» **Assignment**: The job is to output exactly the lines that run from the start of the entries through the line containing "Task: Open the Pictures category tile", pictures omitted.

[Dataset entries]
►

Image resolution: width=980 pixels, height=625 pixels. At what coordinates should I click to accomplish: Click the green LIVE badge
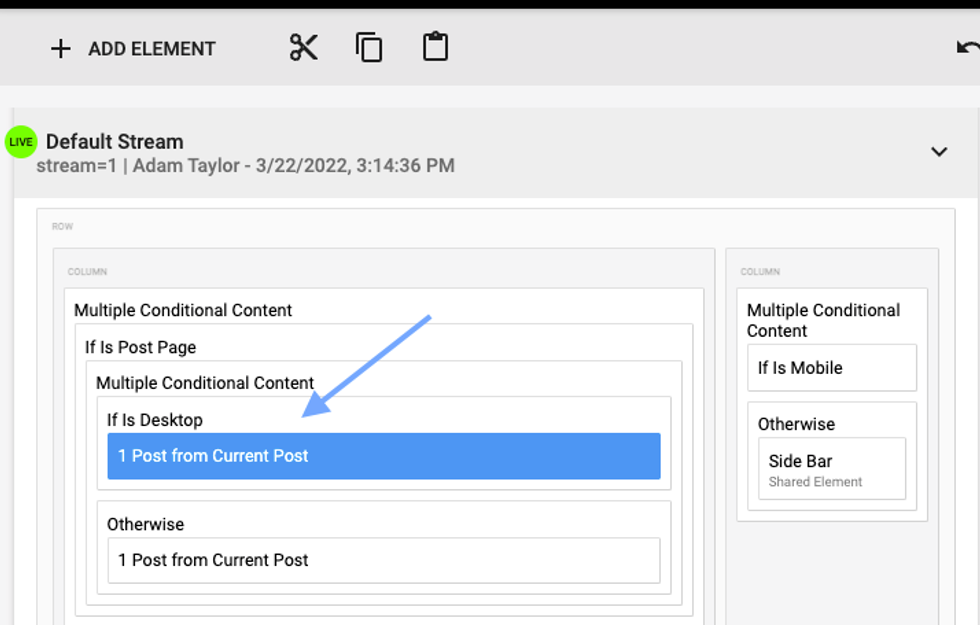[x=20, y=142]
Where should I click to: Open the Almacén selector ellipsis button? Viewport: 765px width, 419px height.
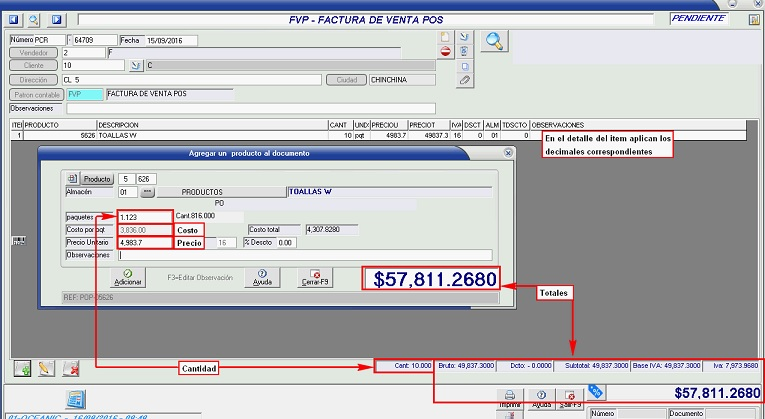tap(145, 190)
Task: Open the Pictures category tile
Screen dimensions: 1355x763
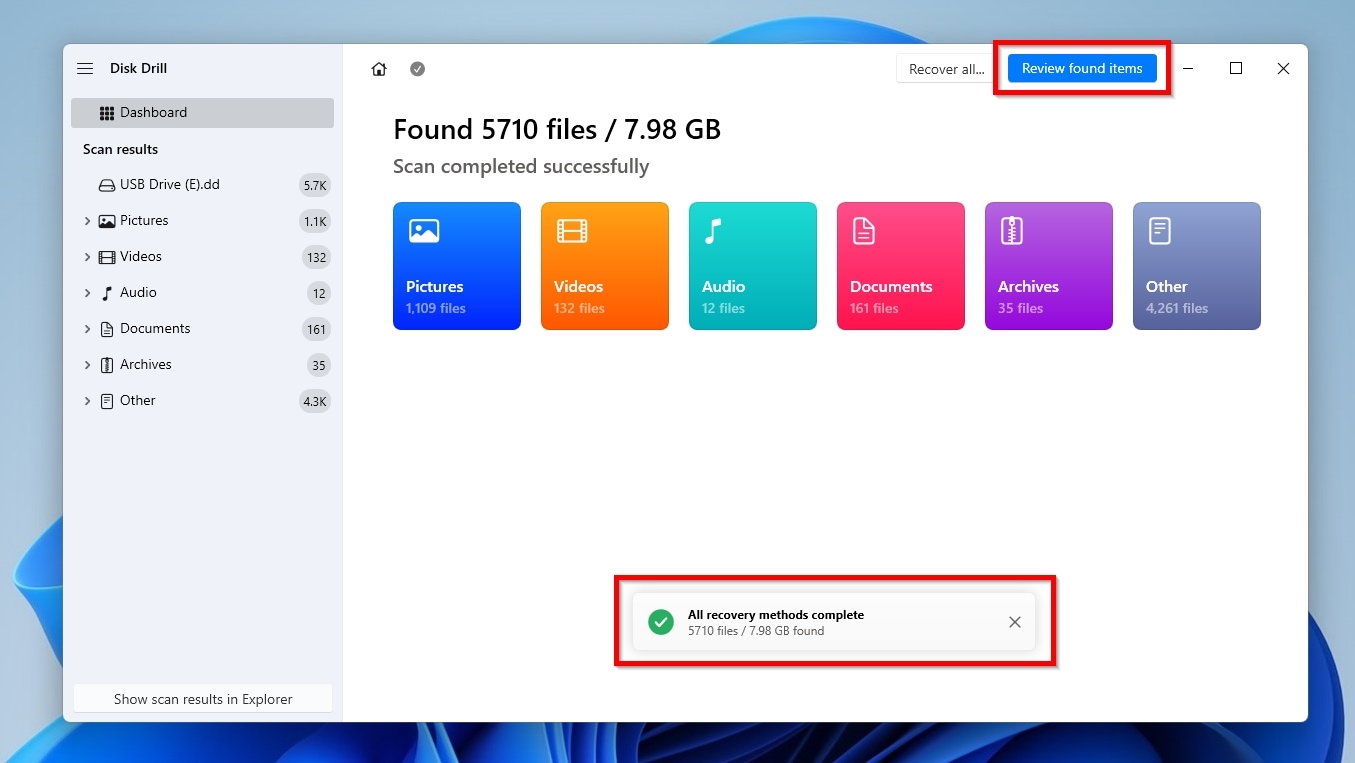Action: (x=457, y=265)
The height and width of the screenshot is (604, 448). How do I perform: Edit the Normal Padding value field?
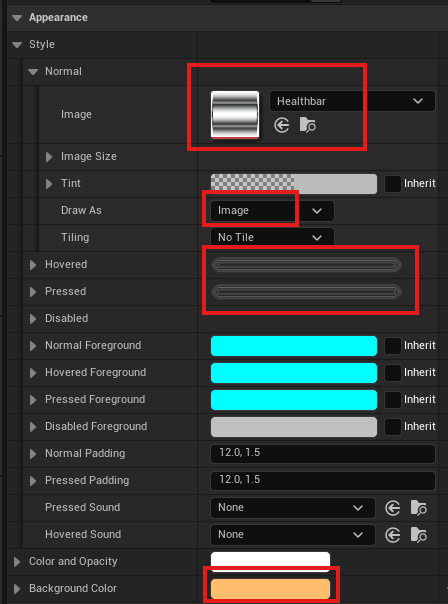(323, 453)
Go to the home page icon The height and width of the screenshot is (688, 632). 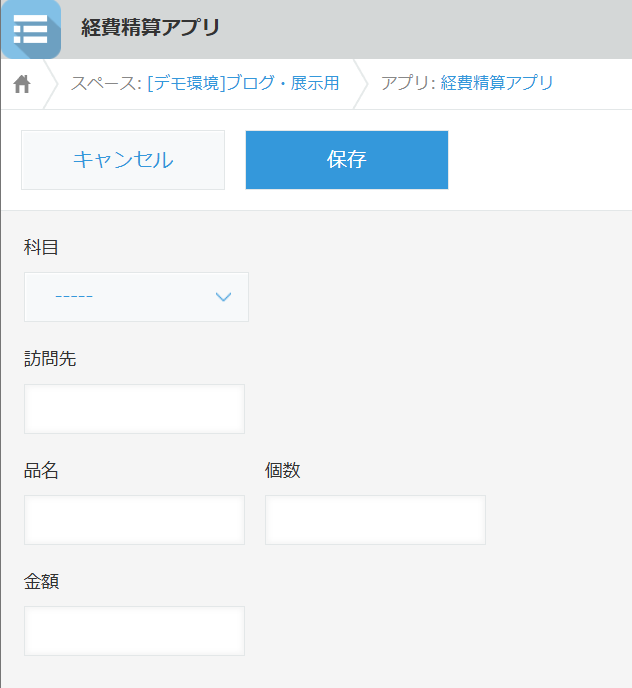click(x=22, y=84)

◄

» **Exercise answer**:
Image resolution: width=980 pixels, height=625 pixels. At what coordinates should I click to accomplish: Click the green LIVE badge
[x=20, y=142]
Where should I click to: Open the Almacén selector ellipsis button? Viewport: 765px width, 419px height.
tap(145, 190)
Task: Open the Pictures category tile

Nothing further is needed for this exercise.